Despite the paranoia of liberals and the self-aggrandizement of the religious right in the wake of the 2004 election, John Kerry did not lose because of anti-gay marriage initiatives on the ballot in 11 states. Polling consistently shows that contrary to myth, ballot initiatives do not drive turnout during presidential elections. What they can do, however, is shape the political conversation and suggest to voters what their policy priorities should be. That makes ballot initiatives uniquely powerful tools.
The process of certifying initiatives for the ballot has long been a dirty one, one which left progressives pulling their hair out as the right scored victory after victory on taxes and a range of culture-war issues.
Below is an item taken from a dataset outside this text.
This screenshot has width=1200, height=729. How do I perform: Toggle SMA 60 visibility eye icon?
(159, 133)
Since the 1990s, national conservative groups such as Americans for Tax Reform and the Federation for American Immigration Reform have advanced their national policy goals by targeting the 24 states that allow citizens to create or overturn laws through a signature-gathering process that qualifies proposals for the ballot. It all looks like the work of a few homegrown activists. The reality is that national organizations frequently provide the strategy, money, and staff.
There have been some high-profile successes: "Civil-rights initiatives" in California, Washington, and Michigan ended affirmative action in college admissions and government contracting. "Marriage protection" amendments, most passed via the ballot, discriminate against same-sex couples in 26 states. The intended results of these initiatives are often antithetical to the language used to promote and pass them; in 2006, Arizona activists cited the prevalence of Spanish to persuade voters to de-fund English-language classes for undocumented immigrants.
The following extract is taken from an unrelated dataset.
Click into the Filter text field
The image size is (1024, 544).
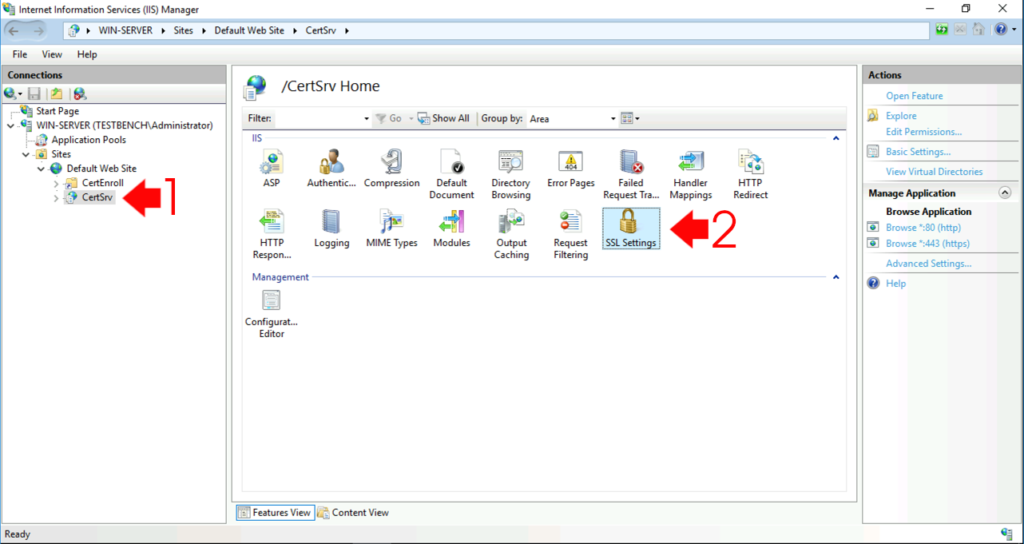click(318, 119)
But after almost two decades playing defense, there are signs that progressives are finally cozying up to the ballot-initiative process. Six states passed minimum-wage increases at the ballot in 2006, a campaign that dovetailed nicely with the Democrats' message of economic mobility. This year, progressives are advancing initiatives in a handful of battleground states: a law in Colorado that would hold CEOs legally responsible if their companies misbehave; a proposal for funding stem-cell research in Michigan; and a Wisconsin initiative that would require the state to provide every resident with health-care coverage.
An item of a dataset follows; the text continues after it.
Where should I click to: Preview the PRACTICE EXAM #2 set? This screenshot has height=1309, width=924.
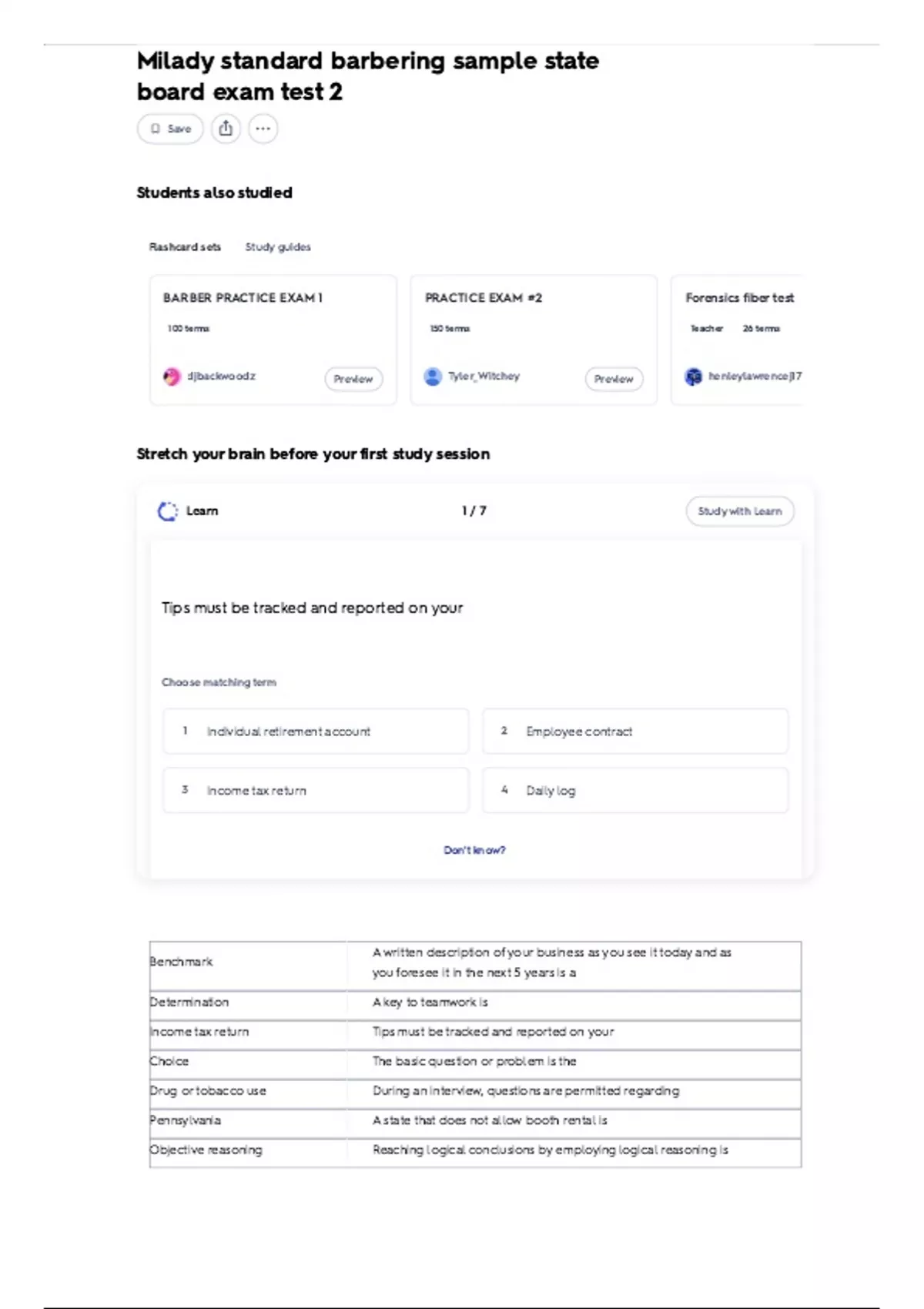[x=614, y=379]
Of course, conservatives are pushing their own set of ballot initiatives again this year. The religious right is revisiting its 2006 effort to outlaw abortion in South Dakota. Colorado voters are considering a "personhood" amendment so radical it has divided the anti-abortion rights movement; if passed, the state would define every fertilized egg as a human being with full civil rights. And four states -- California, Arizona, Florida, and Arkansas--are considering anti-gay ballot initiatives.
But some of this year's highest-profile conservative ballot drives have gone down in flames. California businessman Ward Connerly targeted five states for what he termed a "Super Tuesday for Civil Rights" in 2008, but only two, Colorado and Nebraska, have approved his organizers' petitions for anti-affirmative action initiatives. In Arizona, Secretary of State Jan Brewer, a Republican, found that Connerly's petitions contained fraudulent and invalid signatures.
Many believed that 2008 would be the year of the anti-immigrant ballot initiative, a gambit to put the GOP back in touch with its base. Yet less than two months before the election, only two states, Oregon and Missouri, have put immigration on the ballot, both through "English only" initiatives. In Arizona, where just two years ago voters approved four harsh anti-immigrant proposals, the only immigration-related initiative on the ballot this year actually weakens a 2007 law sanctioning employers for hiring undocumented workers. An initiative to deny birthright citizenship to the children of illegal immigrants failed to gain enough signatures to make it onto the ballot.
What happened? Conservatives' abandonment of immigration as a ballot issue reflects the movement's tight coordination of the initiative process. This year, with a Republican candidate like John McCain, co-author of the Senate immigration policy tarred as "amnesty" by the right, immigration is just not the issue conservatives want their base to be thinking about inside the voting booth. Gay marriage and abortion, though? Check.
These are important lessons for progressives to internalize. The ballot is just another weapon in the public-policy wars, one that only conservatives have taken full advantage of thus far. So looking forward, what should progressives put on the ballot in 2010? Living wages? Funding for alternative energy and public transportation? The possibilities are endless, and the winners get to shape what citizens think about as they cast their votes. That is a power too great to cede.